Texto fornecido
╔══
Dito isto, podemos facilmente identificar-nos com o medo dos discípulos quando Cristo ressuscitado lhes aparece. Não é a primeira vez que confundem Jesus com um fantasma. Aconteceu durante uma tempestade, quando Jesus veio ter com eles, caminhando sobre a água (cf. Mc., 6, 49). O sobrenatural pode ser muito assustador. Além disso, em defesa dos Apóstolos, é preciso lembrar que, após a Ressurreição, o corpo de Jesus mudou. Não estava preso aos limites físicos do espaço e do tempo. Podia aparecer e desaparecer instantaneamente, entrar em compartimentos fechados, e a sua aparência podia variar, tornando-o irreconhecível até para os seus discípulos mais próximos.
O Evangelho deste Domingo (Lc., 24, 35-48) sublinha claramente a realidade física destas aparições: Cristo ressuscitado não é o fantasma de um morto. Tem “carne e ossos”, e até come diante dos discípulos. A mensagem central dos Evangelhos vai para além da mera crença na sobrevivência da alma após a morte, comum a quase todas as crenças religiosas. Em vez disso, afirma a vitória total de Cristo sobre a morte e o mal. O Seu corpo, torturado na cruz por amor a nós, foi agora preenchido com o poder do Espírito Santo e entrou num estado glorioso. A Sua Ressurreição traz a promessa de que também os nossos corpos mortais, no fim dos tempos, partilharão plenamente a vida divina em Deus.
“A carne é a dobradiça da salvação” (“Caro cardo salutis”), dizia Tertuliano. A ressurreição física de Jesus tem uma importância significativa, pois valida a bondade do mundo material, incluindo o nosso corpo, e o seu papel no Mistério da Salvação. Lucas, por exemplo, valoriza os aspectos espirituais e imateriais da realidade. No entanto, a Encarnação e a Ressurreição transmitem a mensagem oposta: o amor precisa de se traduzir em acções e escolhas concretas para ser verdadeiro e vivido de acordo com o que Jesus nos ensinou no Evangelho. Fomos criados como criaturas unificadas de corpo e alma, o que significa que a nossa felicidade (ou condenação) eterna deve incluir também a ressurreição dos nossos corpos.
╚══
Partes do exercício
**1.** Traduza para inglês esta frase do texto sobre a Ressurreição: "O sobrenatural pode ser muito assustador."
**2.** No texto sobre a Ressurreição, em que ocasião anterior os discípulos tinham confundido Jesus com um fantasma?
**3.** Transcreva do texto sobre a Ressurreição o trecho que vai de "O Evangelho deste" a "divina em Deus.".

Listagem fornecida
╔══
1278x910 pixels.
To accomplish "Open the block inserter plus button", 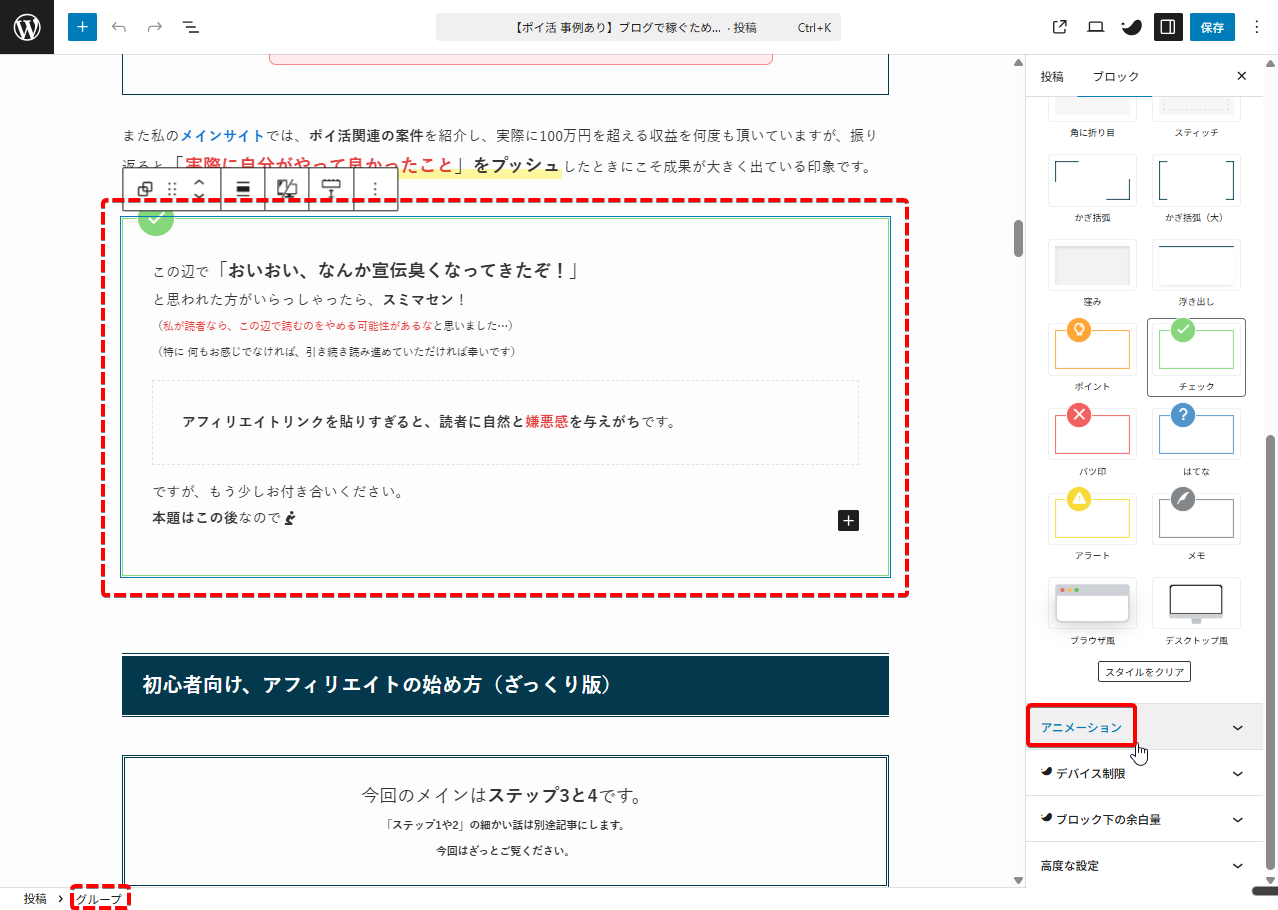I will [x=82, y=27].
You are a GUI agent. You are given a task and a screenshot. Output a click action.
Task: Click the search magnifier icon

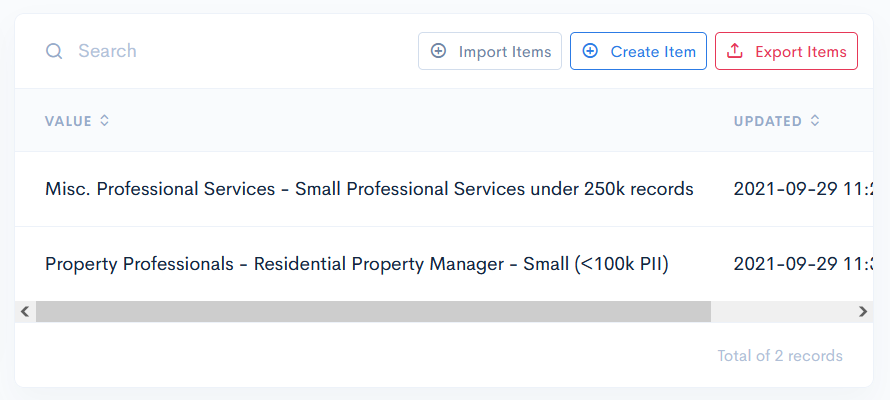(x=54, y=51)
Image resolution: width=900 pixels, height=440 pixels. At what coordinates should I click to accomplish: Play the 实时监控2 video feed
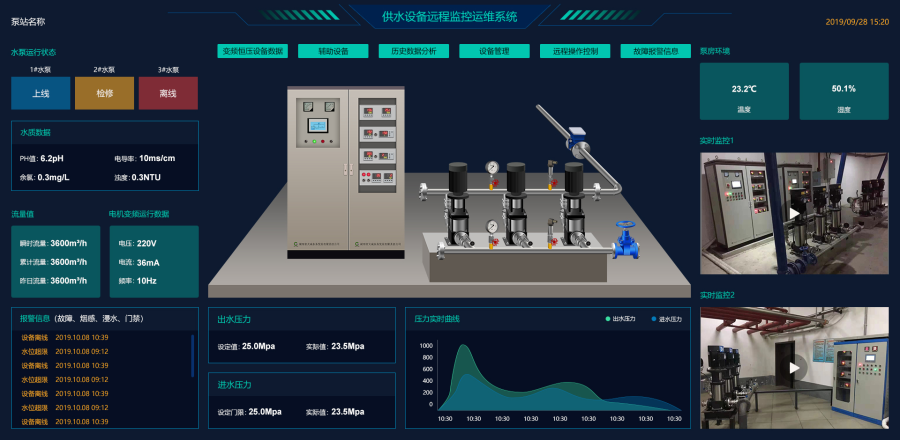coord(794,367)
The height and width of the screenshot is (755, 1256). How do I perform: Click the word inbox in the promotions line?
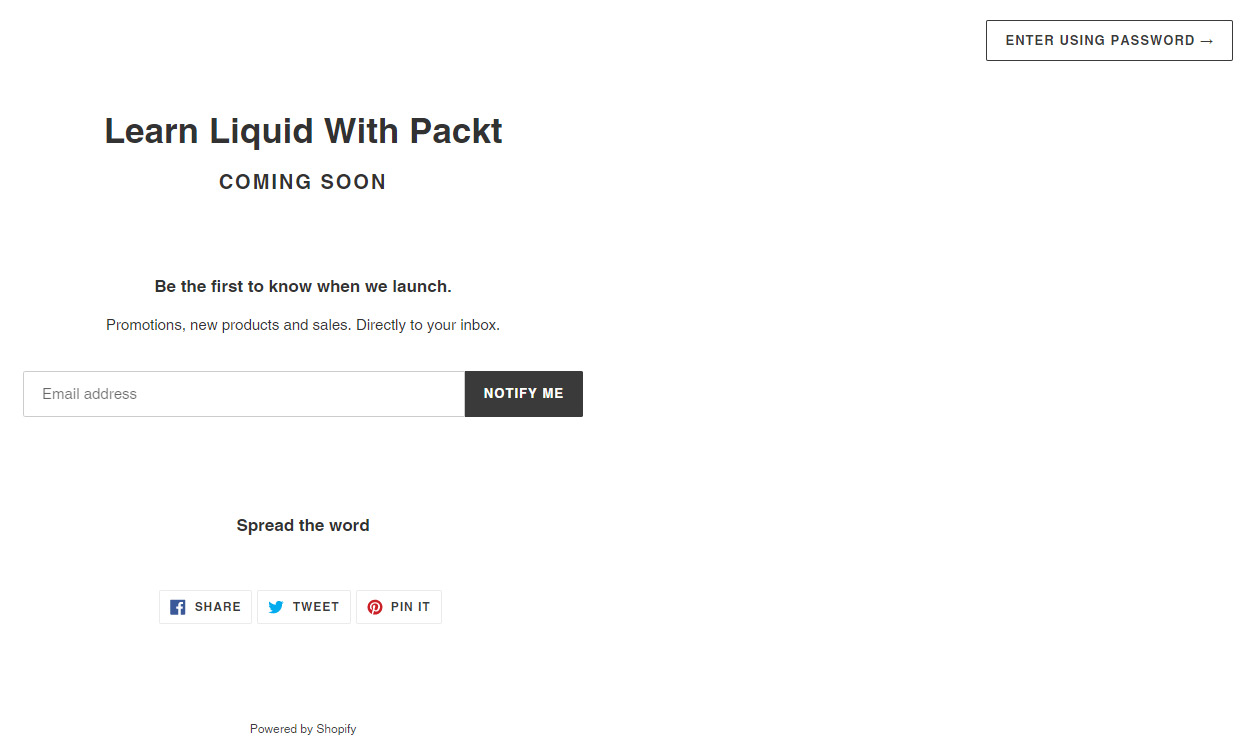pos(478,325)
╚══
Resolução dos problemas
**1.** The supernatural can be very frightening.

**2.** Durante uma tempestade, quando Jesus veio ter com eles caminhando sobre a água.

**3.**
O Evangelho deste Domingo (Lc., 24, 35-48) sublinha claramente a realidade física destas aparições: Cristo ressuscitado não é o fantasma de um morto. Tem “carne e ossos”, e até come diante dos discípulos. A mensagem central dos Evangelhos vai para além da mera crença na sobrevivência da alma após a morte, comum a quase todas as crenças religiosas. Em vez disso, afirma a vitória total de Cristo sobre a morte e o mal. O Seu corpo, torturado na cruz por amor a nós, foi agora preenchido com o poder do Espírito Santo e entrou num estado glorioso. A Sua Ressurreição traz a promessa de que também os nossos corpos mortais, no fim dos tempos, partilharão plenamente a vida divina em Deus.